Feeling the Dorchester love? Check out these other great Dorchester blog participating in the ADORE-chester Project today!



3 thoughts on “ADORE-chester!

  1. Such great comments from a recent transplant! How could I have missed adding Dot-2-Dot and Common Ground on my Adore-chester list?
    We used to call the Red Line the Dread Line. Many years ago the delays were stupendous. They’ve lessened. Quick ride downtown and to Cambridge. I used to read books to my children on the Red Line when we made our way home from their school.

    Posted by Can-Can | October 4, 2009, 4:34 am
  2. Diversity is certainly one of Dorchester’s best characteristics. I’d love to see the stats on the nationality breakdown, I’m betting we’ve got nearly every country represented in our great neighborhood.
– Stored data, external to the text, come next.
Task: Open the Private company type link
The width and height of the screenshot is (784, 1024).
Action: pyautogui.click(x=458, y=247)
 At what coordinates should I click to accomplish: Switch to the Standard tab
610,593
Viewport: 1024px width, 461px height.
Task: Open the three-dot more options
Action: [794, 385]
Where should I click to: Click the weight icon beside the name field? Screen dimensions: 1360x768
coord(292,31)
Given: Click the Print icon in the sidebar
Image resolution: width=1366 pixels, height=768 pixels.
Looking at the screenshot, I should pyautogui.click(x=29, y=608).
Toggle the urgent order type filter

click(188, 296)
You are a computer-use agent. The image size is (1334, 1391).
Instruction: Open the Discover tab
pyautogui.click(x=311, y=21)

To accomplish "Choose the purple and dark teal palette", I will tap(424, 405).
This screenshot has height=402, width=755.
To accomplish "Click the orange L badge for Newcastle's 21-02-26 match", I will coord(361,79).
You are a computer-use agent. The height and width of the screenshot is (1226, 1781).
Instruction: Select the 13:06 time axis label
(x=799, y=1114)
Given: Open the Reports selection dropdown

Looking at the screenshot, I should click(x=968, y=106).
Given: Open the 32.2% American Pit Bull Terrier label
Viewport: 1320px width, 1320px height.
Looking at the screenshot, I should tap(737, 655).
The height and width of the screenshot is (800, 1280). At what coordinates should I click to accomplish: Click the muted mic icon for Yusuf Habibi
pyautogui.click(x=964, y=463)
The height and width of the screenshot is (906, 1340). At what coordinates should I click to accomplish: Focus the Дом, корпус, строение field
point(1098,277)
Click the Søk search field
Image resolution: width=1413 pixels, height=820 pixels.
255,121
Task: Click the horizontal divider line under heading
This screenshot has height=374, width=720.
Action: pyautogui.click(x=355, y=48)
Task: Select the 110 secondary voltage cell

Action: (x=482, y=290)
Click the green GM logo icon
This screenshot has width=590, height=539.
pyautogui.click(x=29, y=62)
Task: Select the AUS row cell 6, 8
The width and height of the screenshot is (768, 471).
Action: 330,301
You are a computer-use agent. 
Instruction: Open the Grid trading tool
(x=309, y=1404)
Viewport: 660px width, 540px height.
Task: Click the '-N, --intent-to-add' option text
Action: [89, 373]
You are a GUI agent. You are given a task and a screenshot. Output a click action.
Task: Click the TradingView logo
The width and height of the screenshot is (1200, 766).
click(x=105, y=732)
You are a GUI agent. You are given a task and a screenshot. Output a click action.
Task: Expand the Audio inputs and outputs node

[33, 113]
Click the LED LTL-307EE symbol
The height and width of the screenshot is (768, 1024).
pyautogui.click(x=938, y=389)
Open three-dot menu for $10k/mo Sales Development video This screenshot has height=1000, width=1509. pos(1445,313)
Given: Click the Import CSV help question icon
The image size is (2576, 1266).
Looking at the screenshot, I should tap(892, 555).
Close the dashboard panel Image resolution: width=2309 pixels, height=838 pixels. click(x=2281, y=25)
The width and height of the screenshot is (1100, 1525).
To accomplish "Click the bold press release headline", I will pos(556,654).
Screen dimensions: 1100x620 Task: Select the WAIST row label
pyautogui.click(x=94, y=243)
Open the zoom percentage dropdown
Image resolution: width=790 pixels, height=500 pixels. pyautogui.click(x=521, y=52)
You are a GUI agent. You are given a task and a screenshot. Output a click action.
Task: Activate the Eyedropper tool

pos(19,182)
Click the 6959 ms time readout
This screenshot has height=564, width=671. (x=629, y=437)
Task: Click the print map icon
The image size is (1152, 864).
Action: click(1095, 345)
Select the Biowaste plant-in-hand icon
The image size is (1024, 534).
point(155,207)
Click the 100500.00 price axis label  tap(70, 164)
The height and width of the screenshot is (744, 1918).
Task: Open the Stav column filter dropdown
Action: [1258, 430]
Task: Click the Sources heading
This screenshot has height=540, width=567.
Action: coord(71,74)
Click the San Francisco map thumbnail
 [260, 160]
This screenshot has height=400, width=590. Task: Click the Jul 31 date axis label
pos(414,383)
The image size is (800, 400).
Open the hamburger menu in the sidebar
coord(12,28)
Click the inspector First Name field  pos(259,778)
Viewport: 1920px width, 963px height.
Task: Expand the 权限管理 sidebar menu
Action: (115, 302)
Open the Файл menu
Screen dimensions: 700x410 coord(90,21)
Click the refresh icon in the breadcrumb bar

    P.S. Saw you used my photo for the lead, which I’m 100% cool with, but for future reference to be in compliance with its’ license (a very loose and open creative commons license that allows for using, sharing, remixing etc.), you should list an attribution for the photo, either a link to my blog or my flickr page/that photo page on flickr, would do nicely. Here’s a link to the license for your reference.

    Posted by Adam Pieniazek | October 4, 2009, 10:43 am
  3. Transplant myself from Cleveland. The diversity and true intermingling of races/ethnicities — be they at Shawmut Station or at Dot2Dot Cafe is so refreshing. Thanks for your list, Social Butterfly.